Published online Aug 28, 2013. doi: 10.4329/wjr.v5.i8.267
Revised: July 18, 2013
Accepted: August 4, 2013
Published online: August 28, 2013
Processing time: 122 Days and 20.9 Hours
The purpose of this study was to review the magnitude of contribution of chemotherapy (CT) in the local control of muscle invasive bladder carcinoma in the studies where a combined radio-chemotherapy (RCT) was used (how much higher local control rates are obtained with RCT compared to RT alone). Studies on radiotherapy (RT) and combined RCT, neo-adjuvant, concurrent, adjuvant or combinations, reported after 1990 were reviewed. The mean complete response (CR) rates were significantly higher for the RCT studies compared to RT-alone studies: 75.9% vs 64.4% (Wilcoxon rank-sum test, P = 0.001). Eleven of the included RCT studies involved 2-3 cycles of neo-adjuvant CT, in addition to concurrent RCT. The RCT studies included the one-phase type (where a full dose of RCT was given and then assessment of response and cystectomy for non-responders followed) and the two-phase types (where an assessment of response was undertaken after an initial RCT course, followed 6 wk later by a consolidation RCT for those patients with a CR). CR rates between the two subgroups of RCT studies were 79.6% (one phase) vs 71.6% (two-phase) (P = 0.015). The average achievable tumour control rates, with an acceptable rate of side effects have been around 70%, which may represent a plateau. Further increase in CR response rates demands for new chemotherapeutic agents, targeted therapies, or modified fractionation in various combinations. Quantification of RT and CT contribution to local control using radiobiological modelling in trial designs would enhance the potential for both improved outcomes and the estimation of the potential gain.
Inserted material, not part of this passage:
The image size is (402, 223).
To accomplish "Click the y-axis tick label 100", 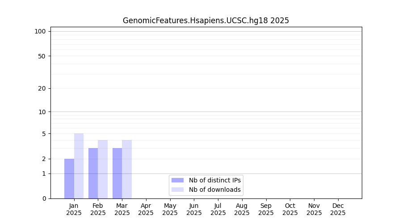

Core tip: Chemotherapy is adding approximately an extra 10% to local control rates obtained with radiotherapy alone in the treatment of invasive bladder carcinoma. It seems that potential for radiosensitization by chemotherapy may have reached a plateau. The best achievable tumour control rates, with an acceptable rate of side effects are around 70%. Further increase in complete response response rates demands for new combinations, chemotherapeutic agents or modified fractionation.